==== Data to process
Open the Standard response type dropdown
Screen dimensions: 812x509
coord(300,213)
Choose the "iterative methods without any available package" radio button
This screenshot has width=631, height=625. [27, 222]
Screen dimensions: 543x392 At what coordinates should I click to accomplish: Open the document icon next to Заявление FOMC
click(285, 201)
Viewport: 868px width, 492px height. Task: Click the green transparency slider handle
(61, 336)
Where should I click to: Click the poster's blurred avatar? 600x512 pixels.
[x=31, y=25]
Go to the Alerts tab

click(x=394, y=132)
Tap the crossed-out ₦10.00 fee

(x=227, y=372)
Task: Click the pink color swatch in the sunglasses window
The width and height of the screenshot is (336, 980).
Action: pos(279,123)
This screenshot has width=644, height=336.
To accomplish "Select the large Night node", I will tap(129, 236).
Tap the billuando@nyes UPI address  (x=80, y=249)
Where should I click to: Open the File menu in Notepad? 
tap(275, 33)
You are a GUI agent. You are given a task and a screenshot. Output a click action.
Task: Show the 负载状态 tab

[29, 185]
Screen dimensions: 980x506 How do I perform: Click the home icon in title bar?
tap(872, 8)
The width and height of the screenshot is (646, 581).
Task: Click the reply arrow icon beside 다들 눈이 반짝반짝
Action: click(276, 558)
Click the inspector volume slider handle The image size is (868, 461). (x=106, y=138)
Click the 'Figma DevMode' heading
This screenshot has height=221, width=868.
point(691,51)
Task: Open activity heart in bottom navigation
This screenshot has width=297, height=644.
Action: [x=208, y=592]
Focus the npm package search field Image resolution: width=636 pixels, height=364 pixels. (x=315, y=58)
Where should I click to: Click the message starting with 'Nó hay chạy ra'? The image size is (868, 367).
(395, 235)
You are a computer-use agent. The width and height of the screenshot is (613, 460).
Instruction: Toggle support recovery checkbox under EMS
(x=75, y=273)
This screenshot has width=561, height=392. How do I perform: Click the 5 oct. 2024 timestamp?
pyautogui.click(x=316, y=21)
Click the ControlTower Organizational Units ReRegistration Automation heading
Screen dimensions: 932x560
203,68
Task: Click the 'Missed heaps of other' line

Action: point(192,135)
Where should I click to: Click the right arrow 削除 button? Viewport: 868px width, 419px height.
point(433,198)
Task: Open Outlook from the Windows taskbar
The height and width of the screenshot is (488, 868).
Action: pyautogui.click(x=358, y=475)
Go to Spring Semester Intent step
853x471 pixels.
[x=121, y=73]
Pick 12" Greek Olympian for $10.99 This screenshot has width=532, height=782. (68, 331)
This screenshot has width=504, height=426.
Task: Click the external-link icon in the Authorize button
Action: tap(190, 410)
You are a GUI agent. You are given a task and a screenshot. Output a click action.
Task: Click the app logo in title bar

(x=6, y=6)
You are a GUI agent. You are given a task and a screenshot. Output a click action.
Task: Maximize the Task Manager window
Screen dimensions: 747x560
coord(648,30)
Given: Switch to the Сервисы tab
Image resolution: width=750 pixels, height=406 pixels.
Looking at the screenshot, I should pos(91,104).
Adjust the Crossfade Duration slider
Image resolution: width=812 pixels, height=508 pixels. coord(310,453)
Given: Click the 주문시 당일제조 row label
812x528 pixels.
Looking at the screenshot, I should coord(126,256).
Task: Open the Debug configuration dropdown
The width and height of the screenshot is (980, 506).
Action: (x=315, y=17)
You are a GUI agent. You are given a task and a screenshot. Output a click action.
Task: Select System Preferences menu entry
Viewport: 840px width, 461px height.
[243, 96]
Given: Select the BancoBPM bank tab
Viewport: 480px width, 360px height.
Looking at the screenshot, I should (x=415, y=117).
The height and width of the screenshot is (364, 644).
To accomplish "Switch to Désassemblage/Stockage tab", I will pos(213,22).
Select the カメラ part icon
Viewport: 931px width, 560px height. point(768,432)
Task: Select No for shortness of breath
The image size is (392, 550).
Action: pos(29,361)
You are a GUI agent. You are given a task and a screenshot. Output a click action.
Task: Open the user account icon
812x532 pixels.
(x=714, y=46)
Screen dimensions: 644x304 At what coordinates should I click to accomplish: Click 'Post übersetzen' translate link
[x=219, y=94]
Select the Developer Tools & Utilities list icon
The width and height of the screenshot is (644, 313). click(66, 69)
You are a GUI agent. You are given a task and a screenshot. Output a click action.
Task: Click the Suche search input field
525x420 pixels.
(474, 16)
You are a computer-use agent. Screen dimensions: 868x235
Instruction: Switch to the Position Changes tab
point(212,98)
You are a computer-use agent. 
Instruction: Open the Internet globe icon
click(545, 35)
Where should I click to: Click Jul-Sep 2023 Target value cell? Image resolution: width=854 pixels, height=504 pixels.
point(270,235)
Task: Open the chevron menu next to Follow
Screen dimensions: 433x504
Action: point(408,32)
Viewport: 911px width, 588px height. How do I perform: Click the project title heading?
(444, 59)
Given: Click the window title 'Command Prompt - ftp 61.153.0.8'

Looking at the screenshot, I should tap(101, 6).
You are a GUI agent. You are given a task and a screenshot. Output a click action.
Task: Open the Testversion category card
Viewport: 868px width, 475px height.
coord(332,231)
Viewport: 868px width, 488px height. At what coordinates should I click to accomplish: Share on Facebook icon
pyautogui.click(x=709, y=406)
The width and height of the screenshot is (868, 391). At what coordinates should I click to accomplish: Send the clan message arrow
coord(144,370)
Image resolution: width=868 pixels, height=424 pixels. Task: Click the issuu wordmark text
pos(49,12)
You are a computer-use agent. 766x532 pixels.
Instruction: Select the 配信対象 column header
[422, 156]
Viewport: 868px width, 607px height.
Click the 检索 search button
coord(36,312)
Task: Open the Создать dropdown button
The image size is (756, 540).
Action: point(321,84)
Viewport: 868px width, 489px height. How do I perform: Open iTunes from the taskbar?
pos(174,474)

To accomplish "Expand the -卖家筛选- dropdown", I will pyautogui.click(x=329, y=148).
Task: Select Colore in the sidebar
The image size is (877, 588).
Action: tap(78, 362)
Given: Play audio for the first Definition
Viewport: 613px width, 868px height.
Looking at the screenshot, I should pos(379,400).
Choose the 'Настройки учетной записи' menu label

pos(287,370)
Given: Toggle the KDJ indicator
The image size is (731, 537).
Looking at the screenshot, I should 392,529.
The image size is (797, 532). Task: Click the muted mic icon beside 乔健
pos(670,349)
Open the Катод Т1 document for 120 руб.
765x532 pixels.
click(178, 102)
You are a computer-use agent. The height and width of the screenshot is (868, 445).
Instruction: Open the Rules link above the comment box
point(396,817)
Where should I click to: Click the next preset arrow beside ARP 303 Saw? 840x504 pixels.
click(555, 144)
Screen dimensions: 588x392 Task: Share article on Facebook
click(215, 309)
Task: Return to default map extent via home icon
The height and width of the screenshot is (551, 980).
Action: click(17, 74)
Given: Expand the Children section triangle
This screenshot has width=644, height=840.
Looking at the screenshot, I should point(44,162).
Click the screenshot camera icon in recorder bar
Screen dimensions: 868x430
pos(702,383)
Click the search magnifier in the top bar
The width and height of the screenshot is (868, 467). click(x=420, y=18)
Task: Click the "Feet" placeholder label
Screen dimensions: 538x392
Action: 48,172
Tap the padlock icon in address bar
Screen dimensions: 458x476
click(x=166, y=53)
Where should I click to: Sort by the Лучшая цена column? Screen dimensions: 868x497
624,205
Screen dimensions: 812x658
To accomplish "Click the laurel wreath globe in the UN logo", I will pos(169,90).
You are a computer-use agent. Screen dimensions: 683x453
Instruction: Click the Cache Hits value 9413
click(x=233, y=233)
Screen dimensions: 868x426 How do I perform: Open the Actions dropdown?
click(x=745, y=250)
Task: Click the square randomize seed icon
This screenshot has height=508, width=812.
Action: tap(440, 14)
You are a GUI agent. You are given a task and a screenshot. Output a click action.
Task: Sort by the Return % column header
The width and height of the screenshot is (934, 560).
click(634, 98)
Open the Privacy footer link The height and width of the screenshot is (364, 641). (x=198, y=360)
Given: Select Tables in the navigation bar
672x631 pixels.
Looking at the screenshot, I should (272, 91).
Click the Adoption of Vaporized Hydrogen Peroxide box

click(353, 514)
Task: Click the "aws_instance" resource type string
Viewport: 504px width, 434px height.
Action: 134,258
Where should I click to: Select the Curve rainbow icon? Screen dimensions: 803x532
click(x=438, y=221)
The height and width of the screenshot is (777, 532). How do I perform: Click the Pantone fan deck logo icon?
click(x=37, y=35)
========
*Exercise goal*
Looking at the records above, report how many lines contain the word "navigation". Answer with the number only.

*Expected answer*
2